4. METHOD OF SOLUTION
The sample input data for ANISN are for a P5, S16 calculation of the transport of neutrons and secondary gamma-rays from a 12.2 to 15 MeV point neutron source in an infinite air medium. The source is actually uniformly distributed in the first interval (500 cm radius) of a spherical medium of air with radius 3005 meters.
The problem is set up for calculating various 'detector responses' by means of the 'activity' option available with ANISN.
This is accomplished by providing a cross section table for a 'material' which has detector responses in certain table positions. Then the inclusion of appropriate input data for 22$ and 23$ arrays causes the group fluxes to be multiplied by the group response function values to give the desired answer. The neutron detector responses calculated by this sample problem are Henderson tissue dose, Snyder-Neufeld dose, tissue kerma, and air kerma. The gamma-ray response functions calculated are Henderson tissue dose and air kerma.
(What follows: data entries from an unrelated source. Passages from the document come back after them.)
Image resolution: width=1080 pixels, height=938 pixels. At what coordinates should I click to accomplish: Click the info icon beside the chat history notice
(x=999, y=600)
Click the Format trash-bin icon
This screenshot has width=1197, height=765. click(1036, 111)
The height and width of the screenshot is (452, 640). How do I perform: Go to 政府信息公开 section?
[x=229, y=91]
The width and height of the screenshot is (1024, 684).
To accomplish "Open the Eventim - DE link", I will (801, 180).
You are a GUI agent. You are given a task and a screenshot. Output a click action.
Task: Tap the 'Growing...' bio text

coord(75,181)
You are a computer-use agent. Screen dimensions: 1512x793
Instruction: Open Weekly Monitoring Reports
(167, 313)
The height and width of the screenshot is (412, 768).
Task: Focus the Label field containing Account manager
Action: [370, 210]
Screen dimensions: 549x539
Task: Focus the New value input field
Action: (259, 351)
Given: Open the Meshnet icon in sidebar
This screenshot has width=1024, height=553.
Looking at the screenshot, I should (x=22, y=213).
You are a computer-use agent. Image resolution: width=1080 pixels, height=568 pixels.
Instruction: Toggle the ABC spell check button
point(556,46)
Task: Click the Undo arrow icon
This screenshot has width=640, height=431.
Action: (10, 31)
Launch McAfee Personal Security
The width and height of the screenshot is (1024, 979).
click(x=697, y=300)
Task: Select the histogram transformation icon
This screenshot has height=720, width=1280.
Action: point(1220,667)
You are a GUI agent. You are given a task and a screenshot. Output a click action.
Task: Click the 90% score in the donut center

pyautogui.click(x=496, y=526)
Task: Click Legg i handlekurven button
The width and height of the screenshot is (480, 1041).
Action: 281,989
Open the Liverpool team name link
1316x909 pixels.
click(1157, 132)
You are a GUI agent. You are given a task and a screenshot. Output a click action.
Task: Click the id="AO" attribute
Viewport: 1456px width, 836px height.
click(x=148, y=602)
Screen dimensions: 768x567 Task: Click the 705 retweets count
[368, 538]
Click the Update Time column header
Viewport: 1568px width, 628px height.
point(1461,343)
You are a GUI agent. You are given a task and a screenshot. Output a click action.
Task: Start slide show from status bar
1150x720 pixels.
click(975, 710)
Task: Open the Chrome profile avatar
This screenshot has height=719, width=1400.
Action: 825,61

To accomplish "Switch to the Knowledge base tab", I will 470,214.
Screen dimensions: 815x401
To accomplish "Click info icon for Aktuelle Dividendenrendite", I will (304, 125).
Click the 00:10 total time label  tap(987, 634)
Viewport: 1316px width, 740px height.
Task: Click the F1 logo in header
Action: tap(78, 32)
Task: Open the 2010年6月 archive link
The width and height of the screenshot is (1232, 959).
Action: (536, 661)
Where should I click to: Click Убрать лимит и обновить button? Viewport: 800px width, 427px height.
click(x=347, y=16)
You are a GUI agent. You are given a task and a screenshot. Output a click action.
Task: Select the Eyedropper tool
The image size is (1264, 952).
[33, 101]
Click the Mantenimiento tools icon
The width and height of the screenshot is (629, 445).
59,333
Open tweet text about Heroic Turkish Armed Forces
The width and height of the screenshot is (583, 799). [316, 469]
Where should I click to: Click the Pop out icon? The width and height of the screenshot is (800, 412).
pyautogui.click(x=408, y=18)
The neutron cross sections were first reduced from point data from ENDF/B to a 104 fine group structure with a modified version of CSP, assuming a 1/E weighting factor. The gamma-ray data were reduced from point data from DLC-4/HPIC to an 18 group structure using MUG. The POPOP-4 code was used to convert secondary gamma-ray production data from DLC-12/POPLIB to neutron-to-gamma-ray group transfer cross sections. The coupled set (104 neutron, 18 gamma-ray groups) was then collapsed to 22 neutron and 18 gamma-ray groups with ANISN, using as the weighting function the spectrum from a spatially uniform source of 14 MeV neutrons in an infinite air medium with a density of 1.11 mg/cc. The resulting data are coupled macroscopic multigroup, P5 expansion cross sections for air punched on cards and suitable for input to the ANISN code.